Hacker investigado em esquema ligado ao Banco Master é preso em Dubai

Polícia Federal aponta que grupo atuava para remover reportagens negativas e publicar conteúdos de interesse de Daniel Vorcaro

Publicado em 16 de maio de 2026 às 18:16

Polícia Federal aponta que grupo atuava para remover reportagens negativas e publicar conteúdos de interesse de Daniel Vorcaro
Polícia Federal aponta que grupo atuava para remover reportagens negativas e publicar conteúdos de interesse de Daniel Vorcaro Crédito: Reprodução

Neste sábado (16), a Polícia Federal confirmou a prisão do hacker Victor Lima Sedlmaier, investigado por participação em um esquema ligado ao Banco Master e ao empresário Daniel Vorcaro. O suspeito foi detido em Dubai, nos Emirados Árabes Unidos, durante desdobramentos da operação Compliance Zero.

Segundo as investigações, Victor fazia parte de um grupo de hackers conhecido como “Os Meninos”, apontado pela PF como responsável por ataques cibernéticos e ações para retirar do ar reportagens negativas envolvendo o grupo Master. Os investigadores afirmam ainda que o grupo também publicava conteúdos de interesse do empresário, ex-dono do banco.

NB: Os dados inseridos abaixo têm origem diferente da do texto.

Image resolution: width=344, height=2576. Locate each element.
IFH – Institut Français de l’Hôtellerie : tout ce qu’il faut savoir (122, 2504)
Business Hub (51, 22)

Victor Lima Sedlmaier era alvo de mandado de prisão e deve desembarcar no Brasil pelo aeroporto de Guarulhos, em São Paulo. Além dele, a PF investiga David Henrique Alves e Rodrigo Pimenta Franco Avelar Campos por participação no esquema.

De acordo com a Polícia Federal, os hackers recebiam cerca de R$ 35 mil por mês para atuar como um “braço tecnológico” ligado ao então banqueiro. As investigações avançaram após a descoberta de um grupo de WhatsApp chamado “Os Meninos”, onde seriam discutidas ações em favor de Vorcaro.

A PF afirma que os pagamentos ao grupo eram feitos por meio de Felipe Mourão, conhecido como “Sicário”. Ele morreu após tirar a própria vida na carceragem da corporação durante uma das fases da operação.

A fase mais recente da Compliance Zero, deflagrada na última quinta-feira, também teve como alvo Henrique Vorcaro, pai de Daniel Vorcaro.

Segundo os investigadores, mensagens apreendidas indicam que o grupo continuava atuando mesmo após as fases anteriores da operação. Uma delegada afastada da PF e um agente da corporação também foram citados na investigação.